Diagnosing a block in a process that EXECs several layers of stored procedures

Question

Disclaimer: I am a developer. Please be nice to me. I am not the developer that is responsible for what follows. I try to be one of the good ones.

I have inherited a support ticket that involves a specific process causing a block on the client's SQL Server 2008R2 installation. I can trigger the block at any time on the client's server, but cannot reproduce it anywhere else. We even went so far as to create a virtual server with exactly the same hardware stats as the client's server, restored the exact same database to the exact same SQL Server setup, but no dice--can't replicate it. The process itself is ugly: a stored procedure is called, which then executes several other stored procedures, all using named transactions, some nested in cursors. The process follows this pseudocode:

sp_Outermost (named transaction Trans_Outermost)
    sp_Nested1 (Trans_Nested1)
    sp_Nested2 (Trans_Nested2)
    sp_Nested3 (Trans_Nested3)
        sp_Nested3_1 (Trans_Nested3_1)
            sp_Nested3_1_1 (Trans_Nested3_1_1)
                sp_Nested3_1_1_1 (Trans_Nested3_1_1_1)
                    sp_Nested3_1_1_1_1 (Trans_Nested3_1_1_1_1)

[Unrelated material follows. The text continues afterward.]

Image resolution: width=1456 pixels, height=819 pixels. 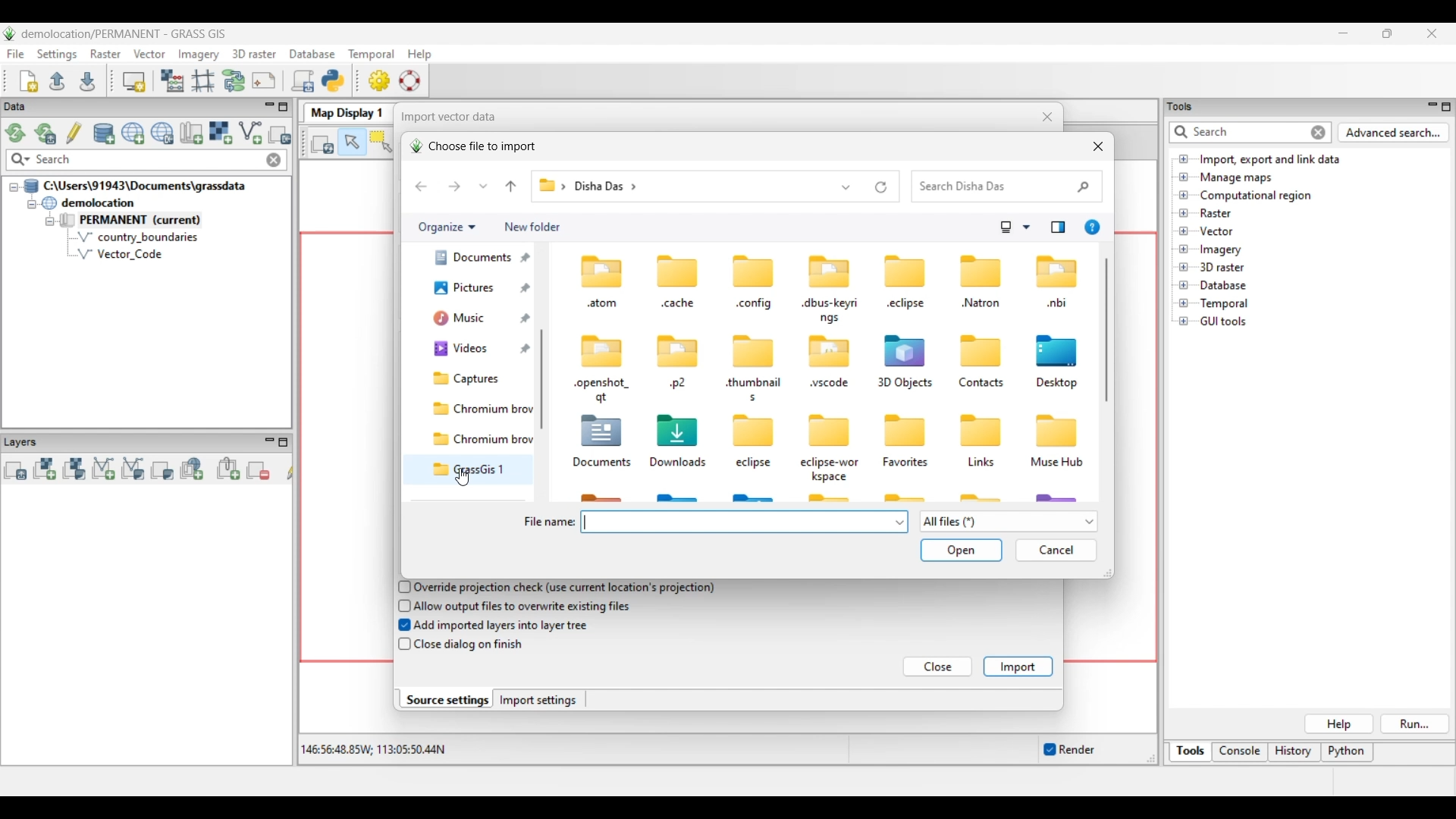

Sorry...not sure how else to describe it.

There is no TRY-CATCH logic in any of the stored procedures, though there is some "custom" error handling that involves GOTOs and setting an "error number" (more on that later).

When I look at the process in Activity Monitor, the Task State is RUNNING, Command is SELECT, and the Wait Type is ASYNC_NETWORK_IO.

If I run DBCC OPENTRAN or look at sys.dm_tran_session_transactions and sys.dm_tran_active_transactions, it lists the outermost transaction (Trans_Outermost) as being the open transaction. However, when I run a query against sys.dm_exec_connections and sys.dm_exec_sessions, I am informed that the query being executed is actually sp_Nested3_1_1_1. This is always the case. Further, running a query ganked from this answer, I see that the statement being waited on is always this:

SET @ErrorNum = 85656

This @ErrorNum variable is declared and used in every one of these stored procedures. It strikes me as very, very odd that a simple SET statement could cause so much trouble, but I don't believe in coincidence.

I commented out every usage of @ErrorNum in sp_Nested3_1_1_1 to see if that made a difference and, well, it kind of did. There's a stored proc that writes to an audit log table that is called from every other stored procedure. Now, the error statement comes from that procedure, but still involves @ErrorNum.

SET @ErrorNum = 85026

So, my question is, how can I figure out what the root cause of this blocking is? If a local variable with the same name is declared and used in nested locations on a server with inadequate hardware, could that cause a problem? Where else can I look here?

I just figured out that these procedures use RAISERROR WITH SETERROR with a set of custom message IDs, all more than 85000. Not sure if this matters, but it's where I'm googling now.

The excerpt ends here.